2018-12-23 Thread Dmitry Vyukov
On Sun, Dec 23, 2018 at 7:31 AM Chris M. Thomasson  wrote:
 > On Monday, December 17, 2018 at 11:23:20 PM UTC-8, Chris M. Thomasson 
 > wrote:
 >>
 >> If interested, I can give more details. For now, here is the code in 
 >> the form of a Relacy Test Unit:

 Can you give a short executive summary? What are the
 advantages/disadvantages/novelty?
>>>
>>>
>>> Very quick, sorry: Should have some more time tonight.
>>>
>>> A simple proxy with per-thread mutexes. Threads enter a protected region by 
>>> taking their own lock, and leave it by releasing said lock. Very basic. 
>>> When a thread wants to defer a node for deletion it pushes it onto a global 
>>> lock-free stack via CAS. There is a reaper thread that flushes all of the 
>>> nodes with XCHG, and keeps it on an internal list. The reaper thread loop 
>>> then tries to acquire and release all of the per-thread locks. Once it has 
>>> done this, it says quiescent state. It keeps nodes in a way that ensures at 
>>> least two periods of this state have occurred before it actually calls 
>>> delete and destroys memory. Since the reapers use a try_lock to detect a 
>>> quiescent state, it can livelock in a reaper in the sense that it never 
>>> gains a lock. However, Relacy should never detect the condition because of 
>>> the limited iteration loop for workers wrt the test code itself. There is a 
>>> work around. We can let a reaper fail for a little while before it actually 
>>> ditches try_lock and just locks the per-thread quiescence lock. It would 
>>> act just like an adaptive mutex, in a sense...
>>>
>>>
>> [...]
>>>
>>> So far, so good. It passes 1000 iterations. I am letting 
>>> rl::sched_bound run for around 65 minutes now, no problems at iteration:
>>>
>>>
>>
>>
>> Fwiw, its been running overnight using rl:sched_bound, I am at iteration:
>>
>> 99% (3506831360/3506831361)
>> 99% (3506896896/3506896897)
>> 99% (3506962432/3506962433)
>> 99% (3507027968/3507027969)
>> 99% (3507093504/3507093505)
>> 99% (3507159040/3507159041)
>> 99% (3507224576/3507224577)
>> 99% (3507290112/3507290113)
>>
>>
>> No problems found so far at 3.5 billion iterations.
>
>
>
> No problems so far, however the program has still not completed and the damn 
> battery accidentally went dead on the testing laptop! This means that I have 
> to run it again.
>
> Isn't there a way to start from a given iteration count?
>
>
>>
>> I need to code up a scenario where a thread actually iterates through all of 
>> the unode's in g_worker_stack. I think it should fail in this case. Humm...
>>
>>
>>>
>>>
>>>
>>> Also, need to get the latest version of Relacy. I am using version: 2.3.
>>>
>>>
>>> Does it bite the dust in the latest version? ;^o


Nothing major has changed in the past years, so whatever version you
have should be effectively the latest.

Yes, the exhaustive mode is not too useful for anything non-trivial.

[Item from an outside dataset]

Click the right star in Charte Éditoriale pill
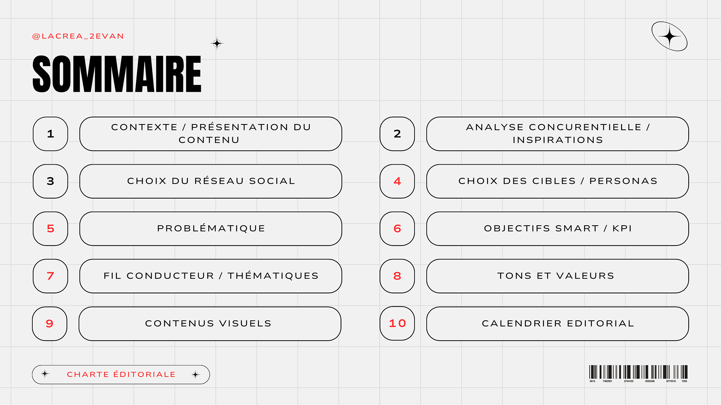This screenshot has width=721, height=405. pyautogui.click(x=196, y=375)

And as you see the iteration count estimation is totally broken.
The context switch bound mode may be more useful.
There is no persistent checkpointing and not parallel mode (shame!).

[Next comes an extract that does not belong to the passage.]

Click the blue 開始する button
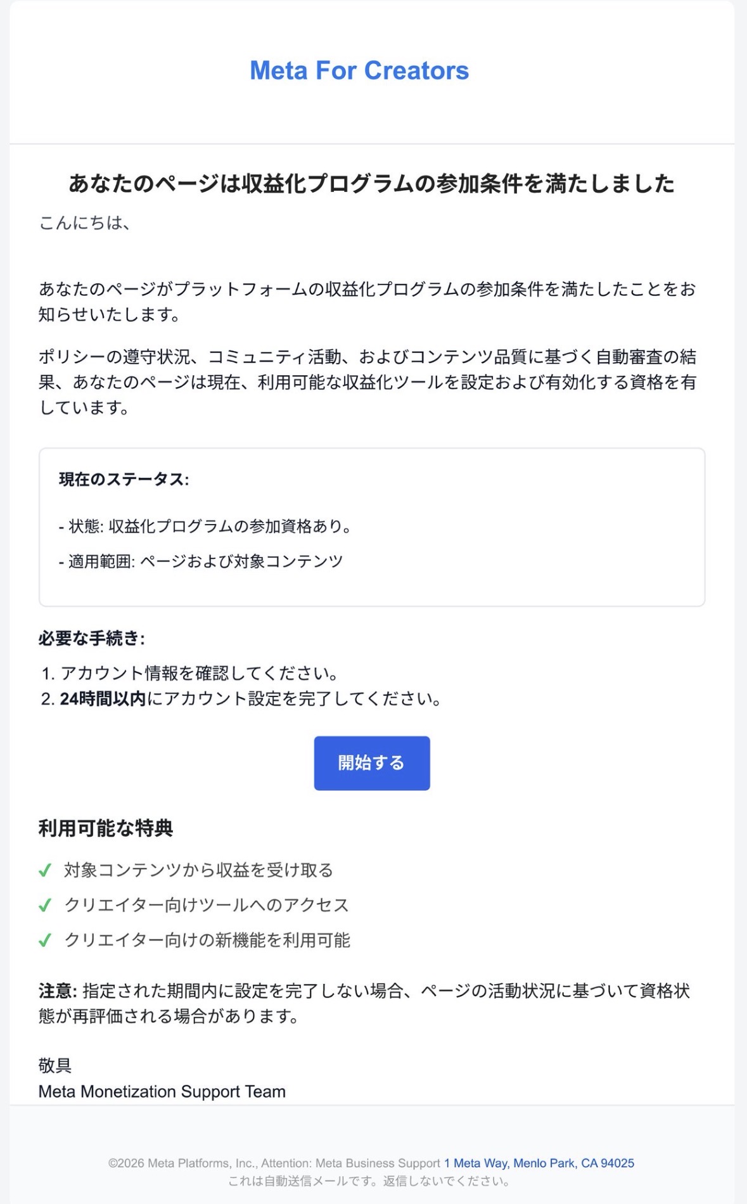Image resolution: width=747 pixels, height=1204 pixels. point(372,763)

Every time I start thinking about this, I can't choose between
continuing improving Relacy or supporting its main features in
ThreadSanitizer which has compiler instrumentation for memory accesses
and atomic operations and a set of interceptors so existing programs
work out-of-the-box. But in the end I can't find time for either.
Some other people expressed interest in adding some Relacy-like
features to ThreadSanitizer, e.g.:
https://groups.google.com/forum/#!topic/thread-sanitizer/c32fnH0QQe4
but nothing real come up out of that yet.